| Saved data entries |
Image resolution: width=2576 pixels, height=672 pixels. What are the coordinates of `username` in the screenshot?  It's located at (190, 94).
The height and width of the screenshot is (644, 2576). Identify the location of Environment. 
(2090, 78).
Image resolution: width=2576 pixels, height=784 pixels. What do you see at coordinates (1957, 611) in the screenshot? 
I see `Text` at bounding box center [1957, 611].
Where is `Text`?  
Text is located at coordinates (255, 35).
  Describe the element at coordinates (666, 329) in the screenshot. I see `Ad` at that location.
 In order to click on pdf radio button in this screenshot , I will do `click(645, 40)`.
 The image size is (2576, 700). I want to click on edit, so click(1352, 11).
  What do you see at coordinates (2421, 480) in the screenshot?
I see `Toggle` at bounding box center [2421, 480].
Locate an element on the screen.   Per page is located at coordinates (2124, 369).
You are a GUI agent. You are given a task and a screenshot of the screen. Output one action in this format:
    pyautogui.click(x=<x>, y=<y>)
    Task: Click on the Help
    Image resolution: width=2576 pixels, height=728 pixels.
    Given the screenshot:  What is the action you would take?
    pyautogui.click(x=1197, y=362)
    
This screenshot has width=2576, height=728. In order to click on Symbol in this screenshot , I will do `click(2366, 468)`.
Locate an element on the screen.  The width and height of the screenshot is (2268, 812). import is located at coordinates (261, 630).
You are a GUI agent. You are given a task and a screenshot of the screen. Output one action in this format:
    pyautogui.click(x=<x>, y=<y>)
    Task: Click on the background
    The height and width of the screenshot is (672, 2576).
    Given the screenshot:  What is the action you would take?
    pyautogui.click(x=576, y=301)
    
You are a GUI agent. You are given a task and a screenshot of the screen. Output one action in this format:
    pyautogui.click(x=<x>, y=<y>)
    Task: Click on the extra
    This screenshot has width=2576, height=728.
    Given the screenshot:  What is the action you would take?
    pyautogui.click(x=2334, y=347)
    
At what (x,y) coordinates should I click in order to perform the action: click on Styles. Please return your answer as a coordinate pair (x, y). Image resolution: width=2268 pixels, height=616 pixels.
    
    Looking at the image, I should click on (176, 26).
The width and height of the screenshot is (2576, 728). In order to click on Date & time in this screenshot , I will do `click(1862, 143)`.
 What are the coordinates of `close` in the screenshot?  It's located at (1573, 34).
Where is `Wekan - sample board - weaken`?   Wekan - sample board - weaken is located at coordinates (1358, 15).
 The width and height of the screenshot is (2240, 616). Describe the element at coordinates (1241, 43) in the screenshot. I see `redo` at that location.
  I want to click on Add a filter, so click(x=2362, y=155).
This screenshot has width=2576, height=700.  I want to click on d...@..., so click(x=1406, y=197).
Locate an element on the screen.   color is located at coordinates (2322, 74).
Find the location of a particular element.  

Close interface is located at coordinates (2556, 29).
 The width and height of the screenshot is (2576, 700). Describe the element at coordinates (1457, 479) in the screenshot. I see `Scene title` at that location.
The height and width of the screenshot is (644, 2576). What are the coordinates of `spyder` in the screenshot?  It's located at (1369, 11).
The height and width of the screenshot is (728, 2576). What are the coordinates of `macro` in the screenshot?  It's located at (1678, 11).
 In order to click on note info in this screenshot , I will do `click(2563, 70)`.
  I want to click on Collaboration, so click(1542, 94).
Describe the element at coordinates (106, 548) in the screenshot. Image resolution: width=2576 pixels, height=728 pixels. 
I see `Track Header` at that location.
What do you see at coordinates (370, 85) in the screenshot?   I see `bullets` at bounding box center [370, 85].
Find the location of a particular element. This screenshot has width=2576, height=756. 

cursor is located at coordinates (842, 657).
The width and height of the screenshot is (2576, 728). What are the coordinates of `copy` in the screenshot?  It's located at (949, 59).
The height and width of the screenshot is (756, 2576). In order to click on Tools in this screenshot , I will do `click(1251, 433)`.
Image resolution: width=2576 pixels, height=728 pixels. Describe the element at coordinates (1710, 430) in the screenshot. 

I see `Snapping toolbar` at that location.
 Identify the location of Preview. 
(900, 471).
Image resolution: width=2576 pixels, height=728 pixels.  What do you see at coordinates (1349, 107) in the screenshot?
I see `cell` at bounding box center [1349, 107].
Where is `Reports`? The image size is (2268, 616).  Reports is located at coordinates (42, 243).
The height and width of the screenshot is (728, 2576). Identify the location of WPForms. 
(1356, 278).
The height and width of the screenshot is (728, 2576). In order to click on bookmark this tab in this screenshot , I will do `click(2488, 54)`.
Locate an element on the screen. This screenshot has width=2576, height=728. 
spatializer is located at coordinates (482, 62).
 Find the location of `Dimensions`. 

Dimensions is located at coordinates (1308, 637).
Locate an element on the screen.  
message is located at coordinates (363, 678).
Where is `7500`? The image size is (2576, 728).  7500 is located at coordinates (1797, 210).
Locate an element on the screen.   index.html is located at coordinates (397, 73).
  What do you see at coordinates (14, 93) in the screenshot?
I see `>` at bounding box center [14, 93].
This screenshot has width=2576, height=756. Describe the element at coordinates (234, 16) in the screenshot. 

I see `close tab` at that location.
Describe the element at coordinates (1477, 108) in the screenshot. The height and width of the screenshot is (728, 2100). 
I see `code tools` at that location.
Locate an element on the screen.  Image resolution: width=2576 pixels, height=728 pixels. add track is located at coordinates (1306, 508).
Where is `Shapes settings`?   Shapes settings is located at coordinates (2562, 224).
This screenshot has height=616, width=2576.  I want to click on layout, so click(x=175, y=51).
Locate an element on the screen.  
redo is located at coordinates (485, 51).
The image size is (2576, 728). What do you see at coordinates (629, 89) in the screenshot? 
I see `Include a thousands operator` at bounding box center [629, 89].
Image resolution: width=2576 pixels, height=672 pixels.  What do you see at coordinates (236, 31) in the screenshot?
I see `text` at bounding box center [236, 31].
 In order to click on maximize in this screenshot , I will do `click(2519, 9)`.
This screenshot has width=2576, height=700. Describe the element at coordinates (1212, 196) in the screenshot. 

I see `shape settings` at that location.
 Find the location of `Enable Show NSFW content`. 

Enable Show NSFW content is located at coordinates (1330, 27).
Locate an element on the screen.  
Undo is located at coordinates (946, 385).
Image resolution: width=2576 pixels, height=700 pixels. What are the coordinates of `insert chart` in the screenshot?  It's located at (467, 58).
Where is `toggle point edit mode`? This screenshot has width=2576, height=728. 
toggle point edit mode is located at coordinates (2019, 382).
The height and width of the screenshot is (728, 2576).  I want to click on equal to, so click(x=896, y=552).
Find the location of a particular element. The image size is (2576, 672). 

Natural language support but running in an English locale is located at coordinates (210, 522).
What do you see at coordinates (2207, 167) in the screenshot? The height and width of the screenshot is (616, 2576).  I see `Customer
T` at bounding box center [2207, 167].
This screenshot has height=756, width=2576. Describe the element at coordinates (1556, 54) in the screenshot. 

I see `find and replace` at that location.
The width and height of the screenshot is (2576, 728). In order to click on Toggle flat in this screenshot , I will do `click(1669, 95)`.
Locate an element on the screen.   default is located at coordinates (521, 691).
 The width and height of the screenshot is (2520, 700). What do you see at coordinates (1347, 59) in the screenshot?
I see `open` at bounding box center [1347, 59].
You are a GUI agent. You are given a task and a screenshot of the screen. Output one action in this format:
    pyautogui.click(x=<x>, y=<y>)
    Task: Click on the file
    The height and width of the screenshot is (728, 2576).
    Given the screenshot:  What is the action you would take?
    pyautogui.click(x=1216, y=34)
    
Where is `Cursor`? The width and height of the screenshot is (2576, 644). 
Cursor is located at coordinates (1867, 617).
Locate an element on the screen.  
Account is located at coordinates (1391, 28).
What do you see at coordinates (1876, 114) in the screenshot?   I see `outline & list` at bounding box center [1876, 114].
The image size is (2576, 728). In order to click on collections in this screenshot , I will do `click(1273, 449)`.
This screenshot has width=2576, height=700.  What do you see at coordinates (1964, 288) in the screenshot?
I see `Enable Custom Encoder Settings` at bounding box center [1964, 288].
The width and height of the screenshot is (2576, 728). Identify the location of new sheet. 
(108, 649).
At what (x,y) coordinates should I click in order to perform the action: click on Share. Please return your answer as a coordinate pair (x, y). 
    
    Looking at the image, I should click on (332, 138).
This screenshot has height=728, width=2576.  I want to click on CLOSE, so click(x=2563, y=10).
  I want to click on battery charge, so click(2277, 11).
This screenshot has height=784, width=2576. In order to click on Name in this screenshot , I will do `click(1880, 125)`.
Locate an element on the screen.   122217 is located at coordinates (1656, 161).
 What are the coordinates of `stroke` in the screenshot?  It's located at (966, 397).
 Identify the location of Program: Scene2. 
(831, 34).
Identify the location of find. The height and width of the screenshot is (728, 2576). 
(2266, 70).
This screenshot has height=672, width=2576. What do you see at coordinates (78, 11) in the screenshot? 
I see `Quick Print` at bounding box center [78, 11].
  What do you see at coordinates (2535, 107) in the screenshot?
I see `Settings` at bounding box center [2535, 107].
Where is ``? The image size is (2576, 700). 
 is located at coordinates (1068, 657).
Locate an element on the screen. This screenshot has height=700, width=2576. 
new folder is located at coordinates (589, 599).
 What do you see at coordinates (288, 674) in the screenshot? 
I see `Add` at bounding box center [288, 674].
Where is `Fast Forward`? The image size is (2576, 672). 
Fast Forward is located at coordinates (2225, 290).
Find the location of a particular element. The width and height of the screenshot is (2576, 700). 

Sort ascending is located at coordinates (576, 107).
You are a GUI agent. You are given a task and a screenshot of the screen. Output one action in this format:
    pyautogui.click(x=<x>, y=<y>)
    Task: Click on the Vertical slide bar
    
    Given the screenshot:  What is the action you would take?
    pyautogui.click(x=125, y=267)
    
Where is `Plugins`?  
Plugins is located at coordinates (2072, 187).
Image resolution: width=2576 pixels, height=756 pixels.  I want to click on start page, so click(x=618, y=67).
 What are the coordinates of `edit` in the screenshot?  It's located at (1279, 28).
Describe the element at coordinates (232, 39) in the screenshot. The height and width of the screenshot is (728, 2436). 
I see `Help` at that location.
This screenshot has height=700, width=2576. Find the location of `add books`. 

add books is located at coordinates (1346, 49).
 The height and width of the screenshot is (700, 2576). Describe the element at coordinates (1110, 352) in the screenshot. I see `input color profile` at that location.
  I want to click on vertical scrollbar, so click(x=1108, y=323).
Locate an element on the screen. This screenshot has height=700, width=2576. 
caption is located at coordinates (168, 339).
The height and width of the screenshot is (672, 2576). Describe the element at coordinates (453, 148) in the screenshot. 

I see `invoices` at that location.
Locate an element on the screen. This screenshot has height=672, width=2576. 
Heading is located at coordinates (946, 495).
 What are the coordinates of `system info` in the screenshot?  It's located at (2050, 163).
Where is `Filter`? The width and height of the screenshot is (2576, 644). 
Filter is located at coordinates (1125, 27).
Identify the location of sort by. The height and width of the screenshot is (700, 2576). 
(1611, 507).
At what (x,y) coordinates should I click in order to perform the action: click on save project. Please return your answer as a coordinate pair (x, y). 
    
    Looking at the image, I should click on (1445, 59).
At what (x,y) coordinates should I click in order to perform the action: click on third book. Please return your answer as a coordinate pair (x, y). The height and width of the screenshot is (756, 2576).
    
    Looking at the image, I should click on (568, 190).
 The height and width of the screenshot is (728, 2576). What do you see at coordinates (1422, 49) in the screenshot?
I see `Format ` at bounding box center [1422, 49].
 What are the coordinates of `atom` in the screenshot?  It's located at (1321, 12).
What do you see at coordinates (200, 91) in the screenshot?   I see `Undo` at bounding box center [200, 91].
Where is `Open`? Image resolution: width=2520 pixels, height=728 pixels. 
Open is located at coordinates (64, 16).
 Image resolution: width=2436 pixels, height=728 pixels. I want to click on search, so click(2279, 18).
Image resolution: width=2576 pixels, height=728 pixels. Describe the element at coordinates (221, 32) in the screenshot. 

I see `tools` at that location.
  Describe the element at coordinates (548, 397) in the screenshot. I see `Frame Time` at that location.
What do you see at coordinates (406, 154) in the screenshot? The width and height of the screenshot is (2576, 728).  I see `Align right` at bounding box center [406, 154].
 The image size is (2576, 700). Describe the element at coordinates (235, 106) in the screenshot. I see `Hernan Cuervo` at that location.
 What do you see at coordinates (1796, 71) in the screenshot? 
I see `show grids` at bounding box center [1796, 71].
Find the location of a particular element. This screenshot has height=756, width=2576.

| Stated goal |
Transcribe the lines above verbatim, from the line containing "at (1573, 34)." through the line containing "coordinates (2322, 74).", inclusive.

| Written reply |
 What are the coordinates of `close` in the screenshot?  It's located at (1573, 34).
Where is `Wekan - sample board - weaken`?   Wekan - sample board - weaken is located at coordinates (1358, 15).
 The width and height of the screenshot is (2240, 616). Describe the element at coordinates (1241, 43) in the screenshot. I see `redo` at that location.
  I want to click on Add a filter, so click(x=2362, y=155).
This screenshot has width=2576, height=700.  I want to click on d...@..., so click(x=1406, y=197).
Locate an element on the screen.   color is located at coordinates (2322, 74).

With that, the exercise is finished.